A leading signal for oscillators #2

I have now completed coding of the leading oscillator signal (c++ .oct file) and shown above are the results.

The topmost chart shows idealised prices as a combination of trend and sine wave with the highpass filter below. Lead 1 and lead 2 are the 1 and 2 period leading signals of the original "price" in blue and the highpass filter in black (see legend in the plot).

The second chart shows the same, but with no trend component added to the "price." Plotting this way makes it easier to see that the indicator lines are exactly in phase with "price" and its leads.

The last chart is a check of my algorithm coding. Applying the highpass filter, and then smoothing it, results in various degrees of phase lag or lead in the basic indicator, dependent upon the period of the underlying signal. Using Monte Carlo techniques to determine the lag/lead at periods of interest I have adjusted the phase of the final indicator outputs such that the indicator adapts to the amount of lag/lead by applying a phase correction. This final chart is just a check of this phase correcting algorithm. As can be seen, once the algorithm calculations settle down, the algorithm correctly calculates the lag/lead to apply as evidenced by the hp_sine values completely overwriting the original "price" values. This algorithm is used in the .oct function used to create the top two charts of the highpass filter.


BlueEventHorizon said...


Thanks for adding me to your blog roll.

It would be instructive to see how your filter handles a DSP "torture test"! I am sure you have passed steps and pulses through it, how about a chirp?

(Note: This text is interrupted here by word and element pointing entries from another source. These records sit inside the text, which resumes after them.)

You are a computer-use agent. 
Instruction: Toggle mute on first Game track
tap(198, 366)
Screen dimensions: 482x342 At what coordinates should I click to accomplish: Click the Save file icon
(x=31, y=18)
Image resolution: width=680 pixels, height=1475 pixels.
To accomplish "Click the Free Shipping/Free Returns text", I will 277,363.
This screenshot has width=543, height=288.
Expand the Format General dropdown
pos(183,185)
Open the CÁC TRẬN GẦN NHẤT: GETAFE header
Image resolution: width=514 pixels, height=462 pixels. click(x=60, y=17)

In fact, I should go look for a suite of such signals for testing purposes.

How do you hold the lag constant for various frequencies? Is there some intrinsic feature of the filter or do you employ some feedback in the filter constants?

Dekalog said...

Hello BlueEventHorizon,

Please accept my apologies for the late reply to this comment; I had no idea it was awaiting moderation until today.

I have not put my filters to a DSP "torture test" as you suggest, but I agree that it would be a good idea to create a suite of such tests. This has now been added to my list of things to do.

In direct reply to your question about lag, the answer is - it depends. For some filters the lag is constant no matter what the frequency and this is a feature of the filter. Given that the lag is constant and known it can be compensated for. For other filters the lag can vary according to the frequency/period. Monte Carlo simulation of the filter at varying, known periods is conducted to measure the amount of lag at each period and a "compensatory look up table" is derived for on the fly lag compensation of real data, given its current, measured period. Period measurement is obtained via the Hilbert transformation.